You are very welcome. Feel free to ask us questions if you have any.
Thanks for this wonderful tutorial. My question is how do you set up your drive? It is not using the standard set up? Also does this work with 2 and 4 motor drive?
You will not set up drivetrain in this case. Instead, simply set up motor individually, you will have the full control of the robot, not limited by VEXcode provides.
Do you recommend to use only proportional control from PID, or the whole proportional, integral, derivative system from PID? My team is using the Razorbill robot from Ben Lipper’s channel.
It really depends your team’s programming skills level and robot design. I would recommend start with P controller first, let the kids fully understand it before they add Ki and Kd. Tuning Kp itself is already a big task for the whole autonomous route, adding Ki and Kd will only make kids more confused. Hope this helps.
That really helps, thank you so much! We were just wondering because we saw your turns for autonomous at the start of a Vex IQ Rise Above match in this video: https://www.youtube.com/watch?v=cjxkLA5We4k at 0:34. We were wondering how we could do that. Do you have any suggestions on how to make that work?
That’s a 2 wheel turn, all you need to do is have left and right wheel turning at different speed, say right wheel is 50%, left wheel is 100%, you will get a 2 wheel turn, and still can stop at certain angle. But the hard part is to know where the robot ending position is, that’s just trial and error for IQ students. Trigonometry is a bit too early for them.
How would you run both motors at the same time? Also, do you recommend to use Vexcode or RobotC for programming?
Just turn them on in sequential, they will run at the same time. RobotC’s debugging capability is much better, but limited platform support. Given it’s old software, I doubt it will be maintained as well. That’s a hard choice to make. Our best team still uses RobotC because that’s what they are familiar with and have existing code from previous years.
That really helps, thank you! I was trying to get both motors to run at the same time, but they would only run one at a time. Attached is an image of something similar to what I was trying. So I ran my left and right motors sequentially like that, but only ran one at a time and not both at the same time. Do you have any suggestions on how to get that to work?

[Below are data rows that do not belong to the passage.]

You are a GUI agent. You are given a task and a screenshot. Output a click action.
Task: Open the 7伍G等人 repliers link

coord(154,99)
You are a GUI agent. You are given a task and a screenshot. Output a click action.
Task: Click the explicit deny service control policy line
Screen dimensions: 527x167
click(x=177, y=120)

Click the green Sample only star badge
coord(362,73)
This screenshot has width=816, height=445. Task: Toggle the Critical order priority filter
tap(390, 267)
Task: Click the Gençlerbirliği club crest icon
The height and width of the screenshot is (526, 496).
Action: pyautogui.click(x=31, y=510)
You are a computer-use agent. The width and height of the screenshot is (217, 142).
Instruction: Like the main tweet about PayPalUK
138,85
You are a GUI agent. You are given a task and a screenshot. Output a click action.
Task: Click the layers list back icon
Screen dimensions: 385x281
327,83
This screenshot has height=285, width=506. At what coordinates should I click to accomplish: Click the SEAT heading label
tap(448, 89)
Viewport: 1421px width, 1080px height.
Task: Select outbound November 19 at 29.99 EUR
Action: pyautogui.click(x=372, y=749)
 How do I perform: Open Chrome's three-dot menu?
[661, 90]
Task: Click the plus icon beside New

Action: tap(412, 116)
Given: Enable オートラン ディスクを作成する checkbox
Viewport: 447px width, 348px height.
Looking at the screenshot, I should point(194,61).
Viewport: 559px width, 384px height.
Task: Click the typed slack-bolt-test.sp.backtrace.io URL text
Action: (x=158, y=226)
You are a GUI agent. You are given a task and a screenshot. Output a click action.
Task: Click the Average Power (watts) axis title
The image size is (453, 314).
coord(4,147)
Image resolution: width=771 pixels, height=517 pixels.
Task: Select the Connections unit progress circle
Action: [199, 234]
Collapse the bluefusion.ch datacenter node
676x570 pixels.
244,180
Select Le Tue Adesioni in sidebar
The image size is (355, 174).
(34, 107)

Are you using set motor position or spin motor [direction]? First one is always blocking call, which won’t allow the code to go to next line until it’s finished. But if you use spin motor with “and don’t wait” option, you will be able to move to the next line, which allows you to run 2 motors at the same time.
Okay, I have tried it and it worked! I want to really thank you for your help because our team was having so much trouble with programming and just gave up to focus on driving. We can now start programming again and the sky’s the limit. Thank you!
That’s why we created the post at first place. You are very welcome.
I inputted the image attached. sometimes it goes straight and stops. Usually it goes straight and then does 360 turns forever. Help
Typically, if that happens. Reverse the – and + in the formula should solve the issue.
Thank you, it now goes straight and stops.
Next question, how do I get it to back up, NOT turn and go forward?
Going backward? Simply put negative velocity and negative distance should do it.
Thank you. It works. I think I tried every combination but that one last night!!!!!!!!
Not a problem. I’m glad it helped.
Great article, thanks! So we’ve looked at this code sample and we understand it at a high level. We got it to run and it appears to do a good job. Two questions.
1. When trying to find a KP value for your robot, what are the usually increments you test in? And what is a general range to test between? So if we start with KP of 2, should we test in increments of .25, .5, 1,ect? Also, what is the general range? 0-2, 0-5, 0-10, 0-100, ect? Just trying to set a baseline for how and what to test.
2. As the velocity value increases, will the KP value change as well? Or your KP value will always be the same regardless of velocity? In our test, it seemed more accurate at 50% velocity with a KP value as 1, but when increasing the velocity to 80%, it didn’t feel like it was doing much. So trying to understand if velocity increases, is there a correlation to the KP value going up or down.
general rule, the higher the velocity, the less the kp. kp varies from robot to robot, but kp=2 is a good starting point, and decimal works.
one more question. As velocity increases, does the distance value decrease as well? I tried to look up ‘motor clicks’ as it was mentioned in the video to see how that corelates to the distance, but couldn’t find anything. We ask as we up our velocity, it seems like the distance increase a little bit. Thanks?!
Can you use motor time outs with this code?
Probably not motor timeout. But you can implement similar logic.
Hi just reading this but how to go backwards. Our team tried using negative velocity but it went on forever and would not stop.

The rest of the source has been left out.